*Collected data entries*.
+ + + +
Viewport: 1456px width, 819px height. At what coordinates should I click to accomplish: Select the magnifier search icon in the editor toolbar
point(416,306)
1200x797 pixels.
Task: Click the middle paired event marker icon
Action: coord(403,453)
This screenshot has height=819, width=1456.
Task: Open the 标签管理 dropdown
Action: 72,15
+ + + +
*What is expected*.
Copy out all of the data above, line for line, without changing anything.

*Output of the exercise*.
Viewport: 1456px width, 819px height. At what coordinates should I click to accomplish: Select the magnifier search icon in the editor toolbar
point(416,306)
1200x797 pixels.
Task: Click the middle paired event marker icon
Action: coord(403,453)
This screenshot has height=819, width=1456.
Task: Open the 标签管理 dropdown
Action: 72,15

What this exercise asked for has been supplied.